### Task to complete
All of the records should be restated word for word.

### Data supplied
▼▼▼
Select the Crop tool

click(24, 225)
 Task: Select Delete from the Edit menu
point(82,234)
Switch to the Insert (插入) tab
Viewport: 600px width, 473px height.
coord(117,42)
▲▲▲
### Written solution
Select the Crop tool

click(24, 225)
 Task: Select Delete from the Edit menu
point(82,234)
Switch to the Insert (插入) tab
Viewport: 600px width, 473px height.
coord(117,42)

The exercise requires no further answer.